Heykel, heykel olmanın,
bu basamaklarda oturmanın
sorumluluğunu duyuyor.
Diğer martı
-Heykelin kıvırcık saçları üstünde duranı-
açtı gergin kanatlarını çırpmadan,
kayıp-kondu diğer koluna bu sorumluluğun.
Omuzundaki;
Uzattı bir kanadını geri,
diğerini gagası önünde tutarak
ve heykelin kulağına usulca birşeyler fısıldayarak,
ona geride duran
Haydarpaşa Gar Oteli’ni
ve İstanbul Kültür ve Sanayi Fuarı’nı gösterdi.()
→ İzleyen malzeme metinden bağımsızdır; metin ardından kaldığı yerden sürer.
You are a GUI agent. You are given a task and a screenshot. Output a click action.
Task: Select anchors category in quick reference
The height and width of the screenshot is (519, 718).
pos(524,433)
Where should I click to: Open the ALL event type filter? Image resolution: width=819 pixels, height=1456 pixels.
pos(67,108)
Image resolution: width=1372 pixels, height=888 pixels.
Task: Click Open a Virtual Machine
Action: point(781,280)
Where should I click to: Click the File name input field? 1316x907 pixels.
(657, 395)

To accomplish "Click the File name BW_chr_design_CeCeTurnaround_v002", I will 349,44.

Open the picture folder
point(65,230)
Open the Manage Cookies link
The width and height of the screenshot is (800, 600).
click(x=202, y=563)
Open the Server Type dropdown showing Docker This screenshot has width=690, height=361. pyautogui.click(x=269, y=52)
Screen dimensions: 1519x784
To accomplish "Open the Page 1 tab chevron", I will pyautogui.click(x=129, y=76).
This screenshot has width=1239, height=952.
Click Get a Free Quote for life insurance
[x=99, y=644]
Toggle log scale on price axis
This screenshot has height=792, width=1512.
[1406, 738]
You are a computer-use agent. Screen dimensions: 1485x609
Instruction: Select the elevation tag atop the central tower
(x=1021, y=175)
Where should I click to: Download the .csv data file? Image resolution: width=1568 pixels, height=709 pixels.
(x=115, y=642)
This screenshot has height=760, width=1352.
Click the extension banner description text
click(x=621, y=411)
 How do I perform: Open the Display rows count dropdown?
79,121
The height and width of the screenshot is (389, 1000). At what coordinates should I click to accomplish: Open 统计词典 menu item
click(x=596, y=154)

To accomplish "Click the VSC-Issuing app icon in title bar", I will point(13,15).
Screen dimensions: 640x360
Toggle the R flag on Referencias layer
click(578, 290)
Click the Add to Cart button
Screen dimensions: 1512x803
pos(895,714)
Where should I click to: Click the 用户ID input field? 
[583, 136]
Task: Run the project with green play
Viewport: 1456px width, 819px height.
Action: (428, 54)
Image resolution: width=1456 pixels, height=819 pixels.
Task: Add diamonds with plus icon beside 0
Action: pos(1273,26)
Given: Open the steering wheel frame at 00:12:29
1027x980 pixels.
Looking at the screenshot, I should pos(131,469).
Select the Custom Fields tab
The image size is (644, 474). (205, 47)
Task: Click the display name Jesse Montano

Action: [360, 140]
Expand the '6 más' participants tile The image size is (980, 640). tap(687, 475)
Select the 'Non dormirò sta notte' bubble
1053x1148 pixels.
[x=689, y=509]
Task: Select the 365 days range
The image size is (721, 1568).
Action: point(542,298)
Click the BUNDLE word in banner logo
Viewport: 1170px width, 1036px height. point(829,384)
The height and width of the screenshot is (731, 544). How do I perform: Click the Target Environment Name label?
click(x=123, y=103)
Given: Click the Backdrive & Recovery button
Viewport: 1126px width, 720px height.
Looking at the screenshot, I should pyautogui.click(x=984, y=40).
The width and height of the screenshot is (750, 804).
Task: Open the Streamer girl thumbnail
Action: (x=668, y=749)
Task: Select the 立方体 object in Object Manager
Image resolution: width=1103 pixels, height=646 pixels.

Her otu yemesini gayet iyi bilen ben,
martıcadan hiç anlamam ama,
zannımca;
"Haydarpaşa Garı‘nda..."()
Diye başlayan bir şiir konuşuluyor;
"1941 baharında
saat on beş,
merdivenlerin üstünde güneş
yorgunluk
ve telaş.
Bir adam
merdivenlerde oturuyor
birşeyler düşünerek.“
Zayıf,
korkak,
burnu sivri ve uzun, yanaklarının üstü çopur…“
Ve tuhaf şeyler düşünmekle meşhur
olan
Galip Usta değil bu adam.
Belli ki;
kalın, uzun, kışlık mahpushane abası üstüne yayılmış
hafif yana yatmış ve boynunu ileri uzatmış,
kıpırdamadan
denize bakan
merdivende oturan kişi,
şairin kendisi;
"Merdivenlerden mahkümlar çıkıyordu
şakalaşıp
gülüşerek.
Üç erkek
bir kadın
ve dört jandarma.
Erkekler kelepçeli,
kadın kelepçesiz
jandarmalar süngülü.
Merdivenler üstünde bir kayısı gülü,
bir cigara paketi,
bir gazete kadı…“
Bir mahküm başını kaldırıp heykele baktı;
„Mahkümlar durakladı,
jandarma Hasan
tokalaştı Ahmet onbaşıyla,
jandarma Haydar
aldı yerden boş paketi
soktu cebine…“
Dur hele Kara Zurna,
sen yine hepten sapıttın!
O günün Ana Garı‘nı
bugünün "İstanbul Kültür ve Sanayi Fuarı" yaptın,
bir şey demedik:
" Mahkümlardan biri şairin kendisidir." Dedin,
haydi onuda yedik!
Diyelim ki bu adam;
„Merdivenlerde durup heykele bakan“
mahküm şairin kendisi,
ya bu Tunç Heykel de neyin-nesi?“
Ayrıca
1941 yılı nere, bugün nere,
aradan üç çeyrek yüzyıl geçmiş bre!
Bu mahkümlardan biri nereden bilebilirdi ki
günün birinde
bu merdivenlere
heykelinin dikileceğini?
Sen karıştırmışsın herşeyi.
Valla,
75 yıl nedir ki usta?
Bakarsın 3 çeyrek yüzyıl sonra,
-tahminen 2100 yılı ortalarında-
martı olarak
tekrar gelirsem dünyaya,
konarsam bu sorumluluğun kıvırcık saçlarına,
uçmadan gergin kanat açar,
çırpınmadan sıçrar,
kayarsam omuzuna
ve
fısıldarsam martıca kulağına
75 yıl önce yazdığı şiiri;
75 yılda gelmişse
ustam buraya kadar
demek ki daha bir 75 yılı var
heykelinin dikileceği.
Bence şair
ileriyi görebildiği sürece şairdir.
İnsan olduğu için ölür
ve
yıllar sonra gelir,
aynı merdivenlerde
dikili heykelini görür!
()İstanbul Haydarpaşa Ana Garı önündeki 3 mermer merdiven üstüne Şair Nazım Hikmet’in tunçtan bir heykelinin oturtulmasını amaç edinen BASAMAKTAKİ HEYKEL şiirkayem; Tamamı 7 adet olan „HAYDARPAŞA GAR OTELİ“ şiirkayelerimin ilkidir ve Haydarpaşa Garı’nın “Otel“olması yerine, İstanbul Kültür ve Sanayi Fuarı“ olması fikrinini savunur.
() Yana yatık/içeri dizeler Nazım Hikmet’in MEMLEKETİMDEN İNSAN MANZARALARI şiir kitabından aynen alıntıdır.Ona özgü satır kaydırmalarını ne yazık ki internette beceremedim, özür dilerim.